Per ovvie ragioni di spazio lo farò attraverso cinque titoli – solo cinque ahimè; a mio avviso quelli maggiormente pregnanti nell’illustrare la vulcanica potenza della poetica hitchcockiana, tutti portatori delle ossessioni tipiche del regista inglese, troppo spesso svilite da analisi affettate, concentrate sulle strutture della suspence o i celebri virtuosismi registici che hanno reso la sua opera così rinomata anche a livello popolare.
Il cinema di Hitchcock
Iniziamo dal cinema, allora. Come già abbiamo avuto modo di notare l’estetica classica si fondava su un voluto occultamento del mezzo cinematografico, attraverso quella pratica di montaggio invisibile che nascondeva le tracce della macchina da presa per proporre le immagini filmiche in una logica di “qui e ora”, garantendo un’immersione totale del pubblico nel flusso del narrato.

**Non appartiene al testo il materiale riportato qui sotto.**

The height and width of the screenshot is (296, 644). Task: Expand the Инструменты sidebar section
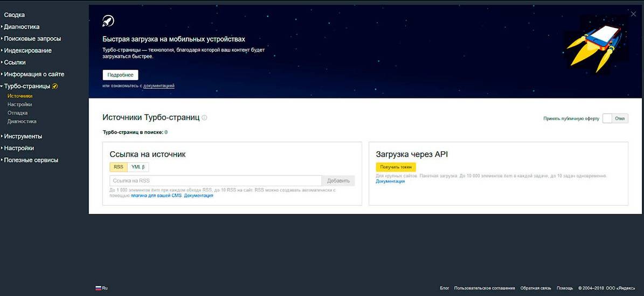[x=23, y=136]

Hitchcock sembra mantenere questo assunto attraverso quelle rinomate “sceneggiature di ferro” che fanno della narrazione il perno dei suoi capolavori. Eppure indagando oltre la superficie di quelle opere, non è difficile scorgere una riflessione sofisticata e quanto mai intensa sulle strutture del cinema, in un processo metalinguistico di rara potenza.
La finestra sul cortile
A questo proposito, non posso che citare La finestra sul cortile che come forse è noto è la storia di un reporter immobilizzato su una sedia a rotelle che, mentre si adopera a spiare i suoi vicini per sconfiggere la noia, pare scovare le tracce di un misterioso omicidio. A prima vista, il film si dispiega come uno degli assoluti vertici della spy story hitchcockiana, animata da un esemplare crescendo di tensione, unito al tema romantico, all’ironia salace e spesso frizzante.
Un meccanismo a orologeria perfettamente congegnato, aderente e forse esemplarmente significativo delle narrazioni del “Maestro del brivido”. Eppure è sotto questa – magistrale e accattivante – scorza diegetica che il film mostra il suo nucleo più interessante, facendosi portatore di una messa in abisso che mette in primo piano il cinema, le sue componenti e i suoi corollari.

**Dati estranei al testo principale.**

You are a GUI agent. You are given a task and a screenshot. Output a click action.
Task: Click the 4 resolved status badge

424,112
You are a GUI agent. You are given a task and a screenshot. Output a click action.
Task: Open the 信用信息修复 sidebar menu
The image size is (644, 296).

Il Jeffrey di James Stewart rimane per tutto il film ancorato alla sua sedia a rotelle, immobile di fronte alla finestra della sua camera, da cui spia i vicini, sempre attraverso le finestre che – colpa della calura estiva – restano inevitabilmente aperte, senza alcuna possibilità di interagire con essi.
Il suo statuto è quello di un voyeur o per essere più precisi di uno spettatore cinematografico che, nella sala buia, segue con attenzione le vicende che vede scorrere sullo schermo senza poter tangibilmente entrarvi in contatto. Le stesse finestre, ovviamente, assumono il carattere allegorico di inquadrature cinematografiche, tagliando i bordi dell’immagine visualizzabile, implicando un fuori campo coperto dalle mura del palazzo. La successione delle finestre di uno stesso appartamento di conseguenza implica in modo immediato il procedimento del montaggio.

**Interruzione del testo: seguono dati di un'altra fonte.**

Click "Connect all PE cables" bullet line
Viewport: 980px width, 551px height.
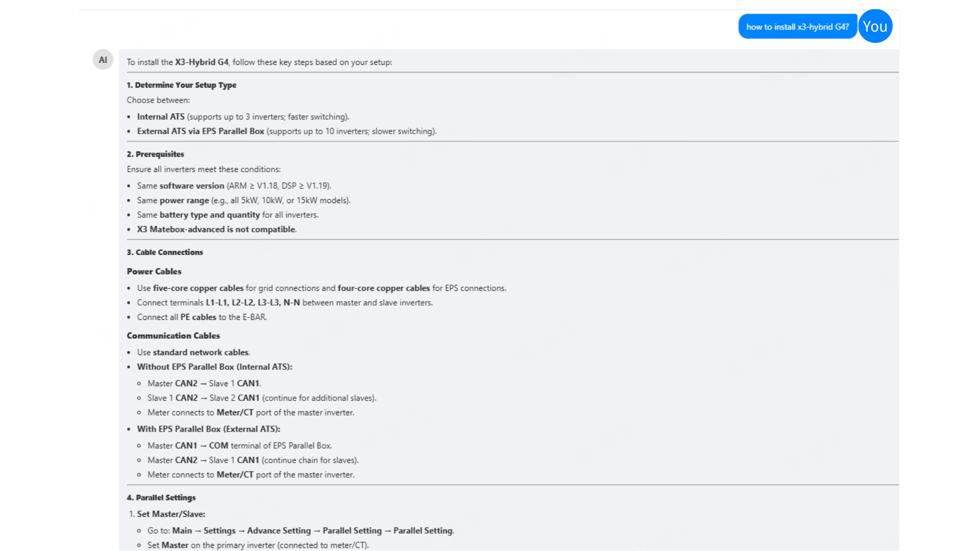(x=202, y=317)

Non è raro che il protagonista trascini il suo sguardo indagatore da una stanza all’altra dei domicili di fronte, in uno scorrimento visivo che rinvia inevitabilmente alla successione delle immagini sulla pellicola di celluloide, che -secondo il principio della croce di malta – implica l’alternanza di un fotogramma luminoso e di uno nero.
Il meccanismo metacinematografico si rompe solo nel convulso e indimenticabile finale: dopo che Lisa (Grace Kelly) s’introduce nell’appartamento di Thorwald, l’uomo capisce di essere spiato e volge gli occhi verso la finestra di Jeffrey, gesto che ha tutta la rilevanza eversiva di uno sguardo in macchina, procedura assolutamente proibita nel cinema classico. Da quel momento inizia il corto circuito della messa in abisso che crolla definitivamente quando il presunto assassino entra nell’appartamento di Jeffrey. Lo spiato s’introduce nello spazio del voyeur. Il cinema invade la sala, distruggendo proprio quella separazione tra pubblico e spettacolo su cui si basa il potere incantatorio della settima arte.
Ora, Hitchcock inserisce questa reduplicazione visiva dell’artificio filmico in una riflessione ben più ampia sul potere della visione, sulla drastica modificazione dei suoi connotati attuatasi nel corso del XX secolo e, soprattutto, sulle potenzialità del cinema, identificato come quell’occhio del Novecento di cui parlò Francesco Casetti.
Nella sua attività investigativa, infatti, Jeffrey trova il suo solo strumento di indagine nello sguardo e quando nemmeno quello basta sopperisce alle sue carenze attraverso il complesso armamentario di grandangoli e binocoli con i quali normalmente svolge il suo lavoro da reporter, uniche strutture tecniche capaci di sostituirsi all’occhio e amplificarne la portata.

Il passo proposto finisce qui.